Produce a word-for-word copy of the data below.

■ **Supplied records**:
━━━━

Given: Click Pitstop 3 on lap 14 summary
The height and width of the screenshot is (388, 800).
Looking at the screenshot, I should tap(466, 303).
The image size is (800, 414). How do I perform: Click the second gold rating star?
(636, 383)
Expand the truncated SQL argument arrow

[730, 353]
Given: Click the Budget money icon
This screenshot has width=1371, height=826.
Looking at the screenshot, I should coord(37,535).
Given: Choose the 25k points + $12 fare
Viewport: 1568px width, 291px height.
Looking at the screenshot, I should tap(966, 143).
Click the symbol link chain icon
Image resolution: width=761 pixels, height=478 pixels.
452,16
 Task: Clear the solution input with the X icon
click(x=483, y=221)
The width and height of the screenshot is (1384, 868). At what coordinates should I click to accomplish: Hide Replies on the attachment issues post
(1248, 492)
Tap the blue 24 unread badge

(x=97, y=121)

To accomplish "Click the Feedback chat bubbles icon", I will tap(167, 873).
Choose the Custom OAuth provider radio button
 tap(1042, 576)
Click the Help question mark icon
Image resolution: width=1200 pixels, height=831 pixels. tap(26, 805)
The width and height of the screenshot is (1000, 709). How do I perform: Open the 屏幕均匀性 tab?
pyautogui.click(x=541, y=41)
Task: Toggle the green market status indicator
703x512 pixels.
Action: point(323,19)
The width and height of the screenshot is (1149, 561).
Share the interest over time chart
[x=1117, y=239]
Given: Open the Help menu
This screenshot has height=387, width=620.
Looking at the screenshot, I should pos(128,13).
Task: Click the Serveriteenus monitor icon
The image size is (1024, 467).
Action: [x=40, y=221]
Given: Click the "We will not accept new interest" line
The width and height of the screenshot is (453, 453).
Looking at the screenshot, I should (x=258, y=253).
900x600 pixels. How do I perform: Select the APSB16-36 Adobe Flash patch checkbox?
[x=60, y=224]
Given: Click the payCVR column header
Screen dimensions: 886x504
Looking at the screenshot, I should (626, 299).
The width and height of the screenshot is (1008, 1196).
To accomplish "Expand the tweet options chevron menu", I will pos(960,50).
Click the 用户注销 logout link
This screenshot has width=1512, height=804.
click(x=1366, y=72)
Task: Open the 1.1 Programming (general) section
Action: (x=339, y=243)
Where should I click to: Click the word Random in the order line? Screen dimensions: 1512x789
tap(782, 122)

━━━━

■ **Completed exercise**:
Given: Click Pitstop 3 on lap 14 summary
The height and width of the screenshot is (388, 800).
Looking at the screenshot, I should tap(466, 303).
The image size is (800, 414). How do I perform: Click the second gold rating star?
(636, 383)
Expand the truncated SQL argument arrow

[730, 353]
Given: Click the Budget money icon
This screenshot has width=1371, height=826.
Looking at the screenshot, I should coord(37,535).
Given: Choose the 25k points + $12 fare
Viewport: 1568px width, 291px height.
Looking at the screenshot, I should tap(966, 143).
Click the symbol link chain icon
Image resolution: width=761 pixels, height=478 pixels.
452,16
 Task: Clear the solution input with the X icon
click(x=483, y=221)
The width and height of the screenshot is (1384, 868). At what coordinates should I click to accomplish: Hide Replies on the attachment issues post
(1248, 492)
Tap the blue 24 unread badge

(x=97, y=121)

To accomplish "Click the Feedback chat bubbles icon", I will tap(167, 873).
Choose the Custom OAuth provider radio button
 tap(1042, 576)
Click the Help question mark icon
Image resolution: width=1200 pixels, height=831 pixels. tap(26, 805)
The width and height of the screenshot is (1000, 709). How do I perform: Open the 屏幕均匀性 tab?
pyautogui.click(x=541, y=41)
Task: Toggle the green market status indicator
703x512 pixels.
Action: point(323,19)
The width and height of the screenshot is (1149, 561).
Share the interest over time chart
[x=1117, y=239]
Given: Open the Help menu
This screenshot has height=387, width=620.
Looking at the screenshot, I should pos(128,13).
Task: Click the Serveriteenus monitor icon
The image size is (1024, 467).
Action: [x=40, y=221]
Given: Click the "We will not accept new interest" line
The width and height of the screenshot is (453, 453).
Looking at the screenshot, I should (x=258, y=253).
900x600 pixels. How do I perform: Select the APSB16-36 Adobe Flash patch checkbox?
[x=60, y=224]
Given: Click the payCVR column header
Screen dimensions: 886x504
Looking at the screenshot, I should (626, 299).
The width and height of the screenshot is (1008, 1196).
To accomplish "Expand the tweet options chevron menu", I will pos(960,50).
Click the 用户注销 logout link
This screenshot has width=1512, height=804.
click(x=1366, y=72)
Task: Open the 1.1 Programming (general) section
Action: (x=339, y=243)
Where should I click to: Click the word Random in the order line? Screen dimensions: 1512x789
tap(782, 122)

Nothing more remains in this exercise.